Il desiderio omoerotico maschile nella letteratura monastica 

«Ho preso in mano colui che la mia anima ama, l’ho stretto, l’ho abbracciato, l’ho baciato a lungo. Ho percepito come con gratitudine lui accettò questo gesto d’amore quando, tra un bacio e l’altro, lui stesso aprì la bocca, affinché io baciassi più profondamente».

Il bacio appassionato descritto in queste righe vede coinvolti due protagonisti inaspettati: l’autore e voce narrante è il monaco benedettino Ruperto di Liegi (1075 ca-1129), che, nel De gloria et honore filii hominis super Mattheum, descrive il suo trasporto, certamente anche spirituale ma realizzatosi in maniera più che mai carnale, per un’immagine di Gesù Cristo situata sopra l’altare della chiesa presso cui si trovava. Il Cristo stesso, fattosi nuovamente carne nella prospettiva del teologo benedettino, secondo la narrazione, avrebbe risposto con altrettanta passione al bacio del monaco.

La visione di Ruperto non è l’unica, ma anzi rappresenta un tropo frequente nella letteratura monastica: quello del Cristo, dipinto o più spesso nella forma del crocifisso scolpito, che si anima tremando, parlando, ma anche spesso abbracciando o baciando chi lo osserva e prega per lui. In molte narrazioni proprio questo momento viene descritto come quello che ha portato alla conversione definitiva. Lo stesso San Francesco, ad esempio, racconta di aver sentito il legno del crocifisso animarsi e parlare, ma in molti altri casi l’incontro con Cristo viene descritto in maniera molto più fisica, come nel caso di Ruperto di Liegi, quando non erotica, tanto che è impossibile non leggere questi episodi come l’espressione di un desiderio omoerotico e/o omosessuale da parte degli autori.

Come nota lo storico Robert Mills, si deve inoltre tenere conto del fatto che si tratta di opere «scritte da uomini, su uomini, destinati a uomini, che evocano desideri amorosi diretti verso l’immagine di una divinità maschile scarsamente vestita», per cui difficilmente è possibile negare la carica omoerotica che potevano avere queste letture.

Questo tipo di narrazioni si diffusero ampiamente anche nei secoli successivi.

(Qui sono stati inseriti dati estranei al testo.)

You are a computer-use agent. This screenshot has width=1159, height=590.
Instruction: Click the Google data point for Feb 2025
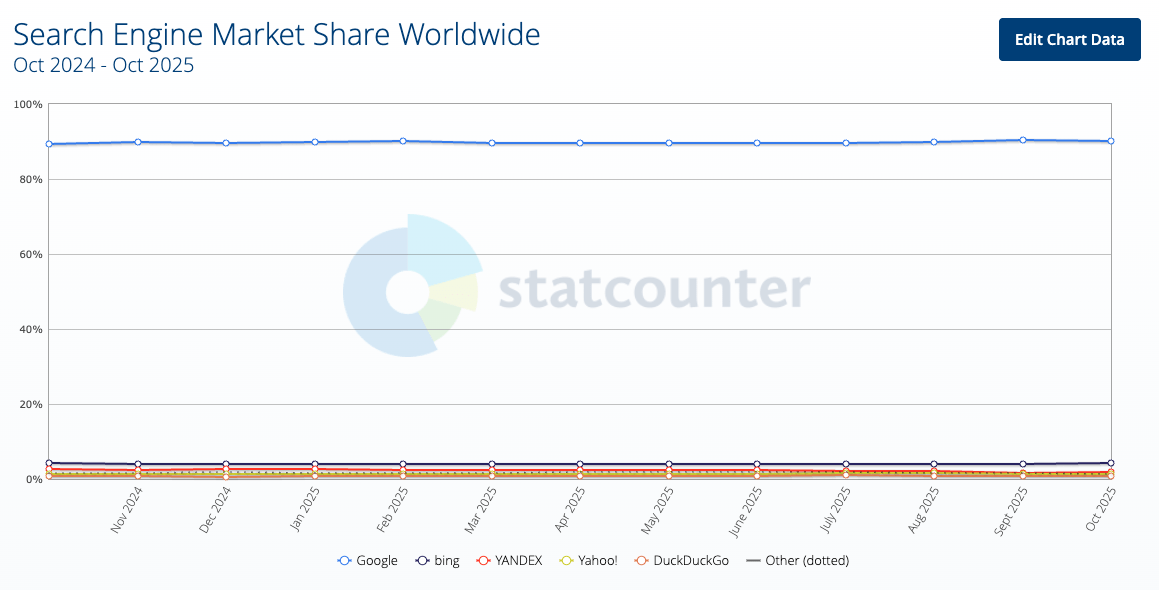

Nel XVI il mistico e santo Giovanni della Croce scriveva parlando del suo amore per Cristo: «A lui i miei desideri, a lui la mia carne, la mia carne ha sete… Vieni da me, mio amante!». Mentre due secoli prima, l’eremita Richard Rolle aveva redatto uno dei principali testi del misticismo medievale inglese, l’Incendium Amoris, in cui l’incontro con Gesù era rappresentato attraverso immagini che molt* studios*, tra cui Bred Peters e Robert Mills, hanno riconosciuto come apertamente omoerotiche: oltre a baci e ad amplessi, sono presenti anche metafore per indicare atti penetrativi in cui sia Cristo che il religioso sono coinvolti.

Nonostante queste nuove letture del testo di Rolle e di pochi altri autori, la storiografia generalmente ha cercato di desessualizzare le narrazioni di questi religiosi e monaci, principalmente spostando l’attenzione sul fatto che si tratti di allegorie o metafore per indicare l’amore spirituale, e al tempo stesso di interpretare il rapporto con il Cristo in chiave eterosessuale. Entrambi questi tipi di approcci tuttavia derivano dalla tendenza di «sottoscrivere una narrativa che percepisce le immagini di queerness come “problemi” da risolvere, piuttosto come possibilità da abbracciare» (Mills).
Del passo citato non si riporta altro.